Manly Men and Stormy Seas

Of all the men to embody Edwardian masculinity, William Hope Hodgson (1877-1918) does it like a pro. Although his writing is not that mainstream, we know an insane amount of details about his life. As a young boy he ran away from home to become a sailor, which didn’t turn out an immediate success. Intimidated by his seniors on the ship, Hodgson began a regime of physical training. In other words, he buffed up.


Hodgson soon became a successful bodybuilder with his own training school, and a personal acquaintance of Harry Houdini’s. (The two were apparently not the best of friends.) His literary life was mainly inspired by his life at sea, pervaded with sailors and sea monsters. Our hero went from sailor to body-builder/writer, to end up as a Lieutenant in the Royal Artillery during the Great War. He died at Ypres in 1918 after being hit by an artillery shell.

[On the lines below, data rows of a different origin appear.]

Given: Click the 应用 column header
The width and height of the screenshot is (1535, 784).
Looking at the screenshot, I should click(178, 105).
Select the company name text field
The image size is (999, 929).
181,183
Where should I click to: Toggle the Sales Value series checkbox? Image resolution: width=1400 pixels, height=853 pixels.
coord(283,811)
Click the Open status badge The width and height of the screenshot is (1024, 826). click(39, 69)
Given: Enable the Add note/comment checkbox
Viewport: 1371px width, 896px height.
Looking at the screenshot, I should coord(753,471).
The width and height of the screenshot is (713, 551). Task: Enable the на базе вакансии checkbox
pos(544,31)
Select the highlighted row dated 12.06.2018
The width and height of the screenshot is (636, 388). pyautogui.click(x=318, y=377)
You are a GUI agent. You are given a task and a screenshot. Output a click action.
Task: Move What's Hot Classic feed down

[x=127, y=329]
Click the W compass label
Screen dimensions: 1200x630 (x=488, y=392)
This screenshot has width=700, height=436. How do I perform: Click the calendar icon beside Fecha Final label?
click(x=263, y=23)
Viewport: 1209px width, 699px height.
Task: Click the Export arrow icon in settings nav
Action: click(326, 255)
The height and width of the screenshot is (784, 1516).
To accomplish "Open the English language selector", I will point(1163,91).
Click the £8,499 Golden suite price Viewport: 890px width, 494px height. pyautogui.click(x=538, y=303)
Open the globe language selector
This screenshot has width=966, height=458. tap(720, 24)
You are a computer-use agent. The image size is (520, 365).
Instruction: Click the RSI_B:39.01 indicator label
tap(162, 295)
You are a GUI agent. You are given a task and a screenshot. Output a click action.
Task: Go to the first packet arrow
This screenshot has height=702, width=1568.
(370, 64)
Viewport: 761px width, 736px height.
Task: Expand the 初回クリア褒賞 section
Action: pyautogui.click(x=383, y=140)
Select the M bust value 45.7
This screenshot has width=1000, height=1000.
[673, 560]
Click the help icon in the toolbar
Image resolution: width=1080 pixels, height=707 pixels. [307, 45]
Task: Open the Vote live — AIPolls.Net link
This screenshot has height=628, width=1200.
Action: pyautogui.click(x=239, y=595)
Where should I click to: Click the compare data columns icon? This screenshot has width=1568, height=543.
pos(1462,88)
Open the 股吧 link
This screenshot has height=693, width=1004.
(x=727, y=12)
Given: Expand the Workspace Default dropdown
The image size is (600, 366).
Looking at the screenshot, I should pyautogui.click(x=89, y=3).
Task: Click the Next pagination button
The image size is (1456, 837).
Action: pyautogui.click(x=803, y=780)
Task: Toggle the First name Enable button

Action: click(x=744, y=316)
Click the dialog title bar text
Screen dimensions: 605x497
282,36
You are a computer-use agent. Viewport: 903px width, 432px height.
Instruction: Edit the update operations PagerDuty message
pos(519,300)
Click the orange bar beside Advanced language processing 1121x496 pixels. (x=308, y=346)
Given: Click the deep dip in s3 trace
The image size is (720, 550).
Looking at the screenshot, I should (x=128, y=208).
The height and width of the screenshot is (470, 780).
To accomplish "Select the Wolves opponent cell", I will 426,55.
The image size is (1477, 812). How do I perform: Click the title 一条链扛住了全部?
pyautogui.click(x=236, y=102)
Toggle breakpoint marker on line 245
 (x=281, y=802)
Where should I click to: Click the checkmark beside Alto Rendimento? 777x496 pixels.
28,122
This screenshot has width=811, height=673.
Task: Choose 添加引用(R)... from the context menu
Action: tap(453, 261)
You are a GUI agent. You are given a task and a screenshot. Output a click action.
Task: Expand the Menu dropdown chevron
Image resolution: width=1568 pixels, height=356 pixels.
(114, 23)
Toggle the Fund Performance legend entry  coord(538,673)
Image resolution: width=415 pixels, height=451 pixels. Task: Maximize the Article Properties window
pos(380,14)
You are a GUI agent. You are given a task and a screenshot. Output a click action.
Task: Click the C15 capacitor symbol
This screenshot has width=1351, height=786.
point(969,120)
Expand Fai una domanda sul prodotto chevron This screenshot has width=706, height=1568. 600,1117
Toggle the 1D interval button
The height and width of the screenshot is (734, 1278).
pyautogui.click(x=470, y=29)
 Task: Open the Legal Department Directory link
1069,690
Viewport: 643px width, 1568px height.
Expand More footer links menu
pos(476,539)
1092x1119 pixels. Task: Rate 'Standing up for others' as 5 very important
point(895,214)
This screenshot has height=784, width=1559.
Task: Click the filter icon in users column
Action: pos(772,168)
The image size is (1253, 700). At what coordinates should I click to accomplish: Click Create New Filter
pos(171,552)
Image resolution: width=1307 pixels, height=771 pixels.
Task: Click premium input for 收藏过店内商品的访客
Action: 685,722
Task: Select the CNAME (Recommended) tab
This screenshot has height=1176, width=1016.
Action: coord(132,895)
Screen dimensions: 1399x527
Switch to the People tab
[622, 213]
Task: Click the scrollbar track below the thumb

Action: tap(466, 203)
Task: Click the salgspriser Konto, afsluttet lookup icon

Needless to say, Hodgson was an exquisite piece of Edwardian manhood, who wrote mainly adventure fiction permeated with masculine bodies and bravery. We’re talking full-on male communities of brawny sailors using their every muscular limb to fight a common enemy. And in “The Derelict,” this enemy is rather ambiguous, to say the least. The story is introduced in the frame of a discussion in the smoke-room of a men’s club. Imagine bearded men lounging with the occasional cigar and brandy. Naturally, the conversation turns to question of the foundation of life: the material body or the eternal soul?

Our storyteller – a doctor – is convinced that any inanimate material can be possessed by a spirit or life-force. He relates his adventure as a ship’s doctor, when he and his fellow-sailors entered a banked ship to see if anything was salvageable. Much to their surprise, the ship was covered with a strange flesh-eating mould that contaminates and entraps them. Yes, the ship had come to life, and loaded with metaphors. Some allusions compare the devouring mould to a mouth, “lapping at [their] legs”; some use its strange consistency and the female body of the ship as an unfortunate image for the female genitalia. This is not my gender focus talking here; actual man-eating mini-vaginas appear.

But have no fear, our hunky heroes show us what real bravery and teamwork can do and make it out alive! Well … most of them do.

Now, why do I like this story so much? I must admit, partly because of the man-eating goo. But most of all, this story is a great combo of the moral sentimentality you can find in a lot of the popular adventure fiction around that time, and this typical horror scene that sprouted in the degenerative fiction of the preceding century. Here however, the putrification process that this story begins with doesn’t win over the fantastically able bodies of the sailors. It’s like Hodgson is trying to find an escape from the image of degeneration in the post-Darwinian world by re-assessing the human body as – indeed – material, but definitely not weakened by the blow.